Mark Reynolds of the Arizona Diamondbacks struck out for the 200th time in 2008 yesterday, breaking the previous record of 199, set last year by Ryan Howard (of Philly, not Scranton). Luckily for fans of Reynolds', the milestone K wasn't his last at-bat of the game ... because he was able to add another to his total. The record now stands at 201 strikeouts.
To grasp the enormity of the situation when it comes to Reynolds and his strikeout rate, consider that he only has appeared at the plate 601 times this season. He strikes out just over one third of the time he digs in. You can try to console yourself, if a Diamondbacks fan, with the 28 jacks and 96 RBI if you want ... but Reynolds OPS+ is 98, which means he's a below average hitter. He also has committed 33 errors in the field. You guessed it, that leads the majors ... and it ain't close (Edwin Encarnacion is second with 23).
We should point out that Reynolds himself recognizes the problem:
"Think about how much more productive I would be if I could put 20 more balls in play a year and drive in 20 more runs," Reynolds said. "It's my first full season and it's the first time I've played this many games and had this many ABs and a lot of young guys struggle.
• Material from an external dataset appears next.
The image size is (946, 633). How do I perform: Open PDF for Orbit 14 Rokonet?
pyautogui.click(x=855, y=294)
"I've been able to be productive and yet struggle. It's tough to hit home runs, drive in runs and not strike out. It's kind of a Catch-22. A lot of players do it, but it's something I have to work on with my approach next year and come in and be ready and don't let it get in my head."
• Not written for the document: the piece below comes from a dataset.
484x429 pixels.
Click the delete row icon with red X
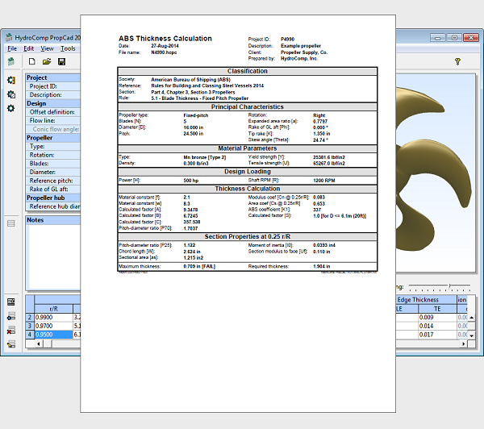point(11,331)
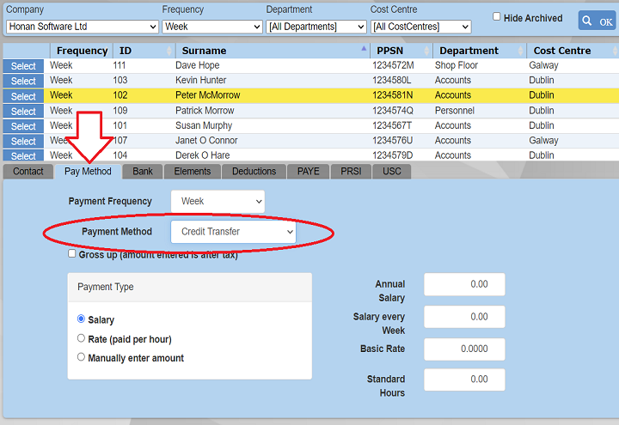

"I can't tell you how many times this year I've got to 3-2 and swung at ball four," he said. "It comes with growing up and being more experienced."
He makes a good point in that it is his first full season in the bigs. He also failed to mention that over the course of the entire season he played nearly every day and never made an adjustment. You'd like to see that adjustment early next season, because putting the ball in play only two-thirds of the time has prevented him from putting that awesome power to overly good use.
The DBacks also, obviously, have to address his defense as well.
The kid has huge power, for sure, but he's hurting the team with his excessive whiffing. Both in the box and at the hot corner.